■ **PAGE EXTRACT**:
▼▼▼

Upcycling was trending before the pandemic, but the concept took on a different meaning during the early days of COVID lockdowns last spring. With factories empty, stores closed, and orders canceled, designers found themselves with mountains of inventory and declining sales, an unthinkable combination pre-2020. In many cases, the only feasible way to create a new collection was to use what they already had, whether it was leftover fabrics or overstock; that such practices are inherently sustainable was simply a bonus.
For Tim Kaeding and Lela Becker, the duo behind the Los Angeles denim label Mother, the predicament sped up an idea they’d already been mulling over: a 100% upcycled collection using old or damaged Mother garments. “At first, we were just thinking it would be a great project,” Tim says. “But once COVID happened, it became a necessity. Every store was shut down for months, and suddenly we were stuck with all of this product.” In addition to finished Mother garments, they found rolls of fabric and blankets they’d tested for color or shrinkage, which would typically get thrown away. The designers challenged their production team to cut it all up and re-engineer the garments they had on hand—jeans, denim jackets, cargo pants, T-shirts, sweatshirts, and bandanas. To fill in the blanks, they visited L.A. rag houses, where they were shocked to find “mountains and mountains of extra clothing, some of which has never even been worn,” Tim says. “It really shows you how much excess there is in the industry.”

▲▲▲

■ **EXERCISES TO COMPLETE**:
**1)** Answer these questions using the upcycling passage, one line each:
(a) What combination did designers face during the early lockdowns?
(b) What is the name of the label Tim Kaeding and Lela Becker run, and in which city is it based?
(c) Where did the designers go to fill in the blanks?
**2)** Extend the upcycling passage with the next paragraph, starting right after its final sentence.

■ **DATA LISTING**:
▼▼▼

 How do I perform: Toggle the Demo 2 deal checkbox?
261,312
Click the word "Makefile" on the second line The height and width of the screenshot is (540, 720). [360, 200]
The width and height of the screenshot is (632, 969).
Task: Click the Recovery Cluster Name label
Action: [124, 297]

▲▲▲

■ **PER-TASK ANSWERS**:
**1)**
(a) Mountains of inventory and declining sales.
(b) Mother, based in Los Angeles.
(c) L.A. rag houses.

**2)**
The result of their experiments is a new capsule launching today, 60% Mother. As the name suggests, Mother garments and textiles account for 60% of the collection, while the remaining 40% come from the rag houses, and each item is 100% one-of-a-kind. There’s a patchwork jumpsuit made of several different pairs of jeans; a cropped sweatshirt Frankenstein’d from two split down the middle; a multi-panel denim midi skirt; a tank dress pieced with scraps of deconstructed cargos; bubble jeans with a drawstring waist from a vintage army sack; and a patchworked tote that smartly reads “save your mother, save yourself.”
“They truly are individual pieces, because everything has to be cut separately and be individually thought through,” Tim explains. “It was a really hands-on process, with a very small group of people working on each piece.”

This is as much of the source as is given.